Task directions: Give back all of the data verbatim.

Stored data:
- - - - - - -

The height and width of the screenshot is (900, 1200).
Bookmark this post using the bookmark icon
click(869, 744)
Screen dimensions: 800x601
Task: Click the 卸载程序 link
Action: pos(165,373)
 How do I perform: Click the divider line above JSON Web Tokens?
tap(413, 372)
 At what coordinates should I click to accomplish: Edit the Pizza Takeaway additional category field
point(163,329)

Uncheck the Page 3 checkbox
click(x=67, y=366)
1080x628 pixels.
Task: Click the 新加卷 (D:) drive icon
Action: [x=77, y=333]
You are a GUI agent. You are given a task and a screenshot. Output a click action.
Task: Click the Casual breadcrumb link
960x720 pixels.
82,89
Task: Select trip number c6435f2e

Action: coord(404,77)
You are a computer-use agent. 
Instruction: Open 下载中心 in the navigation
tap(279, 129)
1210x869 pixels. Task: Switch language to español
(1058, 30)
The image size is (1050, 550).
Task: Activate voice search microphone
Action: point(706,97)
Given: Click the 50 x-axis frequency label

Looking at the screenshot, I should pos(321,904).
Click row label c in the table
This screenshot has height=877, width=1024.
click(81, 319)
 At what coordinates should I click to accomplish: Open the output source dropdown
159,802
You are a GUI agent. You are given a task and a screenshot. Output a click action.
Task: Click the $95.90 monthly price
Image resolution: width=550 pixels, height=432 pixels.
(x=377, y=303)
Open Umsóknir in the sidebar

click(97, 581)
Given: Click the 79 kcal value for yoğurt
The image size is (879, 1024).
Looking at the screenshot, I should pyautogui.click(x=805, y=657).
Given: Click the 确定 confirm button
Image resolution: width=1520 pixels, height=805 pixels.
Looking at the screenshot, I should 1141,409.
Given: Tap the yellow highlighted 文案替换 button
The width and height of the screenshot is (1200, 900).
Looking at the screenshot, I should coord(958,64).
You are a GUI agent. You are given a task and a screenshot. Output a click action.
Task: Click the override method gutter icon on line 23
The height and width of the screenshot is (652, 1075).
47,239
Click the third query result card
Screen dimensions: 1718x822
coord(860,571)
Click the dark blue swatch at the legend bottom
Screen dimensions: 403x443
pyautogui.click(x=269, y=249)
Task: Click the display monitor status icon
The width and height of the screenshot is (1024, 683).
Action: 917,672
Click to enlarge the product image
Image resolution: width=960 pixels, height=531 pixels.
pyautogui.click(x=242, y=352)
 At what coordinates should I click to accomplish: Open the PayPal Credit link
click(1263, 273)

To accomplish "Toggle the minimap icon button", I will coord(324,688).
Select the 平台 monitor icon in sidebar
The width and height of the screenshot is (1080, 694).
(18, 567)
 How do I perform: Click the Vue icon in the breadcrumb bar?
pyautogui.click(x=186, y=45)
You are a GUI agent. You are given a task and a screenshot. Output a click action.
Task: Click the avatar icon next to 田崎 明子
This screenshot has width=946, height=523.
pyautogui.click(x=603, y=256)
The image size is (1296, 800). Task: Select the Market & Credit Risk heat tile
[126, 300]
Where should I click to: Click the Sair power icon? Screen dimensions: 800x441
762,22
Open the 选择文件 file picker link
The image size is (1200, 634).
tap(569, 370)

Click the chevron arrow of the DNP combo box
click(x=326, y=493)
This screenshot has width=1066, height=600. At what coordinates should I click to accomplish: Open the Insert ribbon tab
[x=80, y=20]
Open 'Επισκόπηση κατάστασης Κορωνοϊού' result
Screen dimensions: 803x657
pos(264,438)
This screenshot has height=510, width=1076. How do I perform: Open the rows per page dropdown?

- - - - - - -

Your response:
The height and width of the screenshot is (900, 1200).
Bookmark this post using the bookmark icon
click(869, 744)
Screen dimensions: 800x601
Task: Click the 卸载程序 link
Action: pos(165,373)
 How do I perform: Click the divider line above JSON Web Tokens?
tap(413, 372)
 At what coordinates should I click to accomplish: Edit the Pizza Takeaway additional category field
point(163,329)

Uncheck the Page 3 checkbox
click(x=67, y=366)
1080x628 pixels.
Task: Click the 新加卷 (D:) drive icon
Action: [x=77, y=333]
You are a GUI agent. You are given a task and a screenshot. Output a click action.
Task: Click the Casual breadcrumb link
960x720 pixels.
82,89
Task: Select trip number c6435f2e

Action: coord(404,77)
You are a computer-use agent. 
Instruction: Open 下载中心 in the navigation
tap(279, 129)
1210x869 pixels. Task: Switch language to español
(1058, 30)
The image size is (1050, 550).
Task: Activate voice search microphone
Action: point(706,97)
Given: Click the 50 x-axis frequency label

Looking at the screenshot, I should pos(321,904).
Click row label c in the table
This screenshot has height=877, width=1024.
click(81, 319)
 At what coordinates should I click to accomplish: Open the output source dropdown
159,802
You are a GUI agent. You are given a task and a screenshot. Output a click action.
Task: Click the $95.90 monthly price
Image resolution: width=550 pixels, height=432 pixels.
(x=377, y=303)
Open Umsóknir in the sidebar

click(97, 581)
Given: Click the 79 kcal value for yoğurt
The image size is (879, 1024).
Looking at the screenshot, I should pyautogui.click(x=805, y=657).
Given: Click the 确定 confirm button
Image resolution: width=1520 pixels, height=805 pixels.
Looking at the screenshot, I should 1141,409.
Given: Tap the yellow highlighted 文案替换 button
The width and height of the screenshot is (1200, 900).
Looking at the screenshot, I should coord(958,64).
You are a GUI agent. You are given a task and a screenshot. Output a click action.
Task: Click the override method gutter icon on line 23
The height and width of the screenshot is (652, 1075).
47,239
Click the third query result card
Screen dimensions: 1718x822
coord(860,571)
Click the dark blue swatch at the legend bottom
Screen dimensions: 403x443
pyautogui.click(x=269, y=249)
Task: Click the display monitor status icon
The width and height of the screenshot is (1024, 683).
Action: 917,672
Click to enlarge the product image
Image resolution: width=960 pixels, height=531 pixels.
pyautogui.click(x=242, y=352)
 At what coordinates should I click to accomplish: Open the PayPal Credit link
click(1263, 273)

To accomplish "Toggle the minimap icon button", I will coord(324,688).
Select the 平台 monitor icon in sidebar
The width and height of the screenshot is (1080, 694).
(18, 567)
 How do I perform: Click the Vue icon in the breadcrumb bar?
pyautogui.click(x=186, y=45)
You are a GUI agent. You are given a task and a screenshot. Output a click action.
Task: Click the avatar icon next to 田崎 明子
This screenshot has width=946, height=523.
pyautogui.click(x=603, y=256)
The image size is (1296, 800). Task: Select the Market & Credit Risk heat tile
[126, 300]
Where should I click to: Click the Sair power icon? Screen dimensions: 800x441
762,22
Open the 选择文件 file picker link
The image size is (1200, 634).
tap(569, 370)

Click the chevron arrow of the DNP combo box
click(x=326, y=493)
This screenshot has width=1066, height=600. At what coordinates should I click to accomplish: Open the Insert ribbon tab
[x=80, y=20]
Open 'Επισκόπηση κατάστασης Κορωνοϊού' result
Screen dimensions: 803x657
pos(264,438)
This screenshot has height=510, width=1076. How do I perform: Open the rows per page dropdown?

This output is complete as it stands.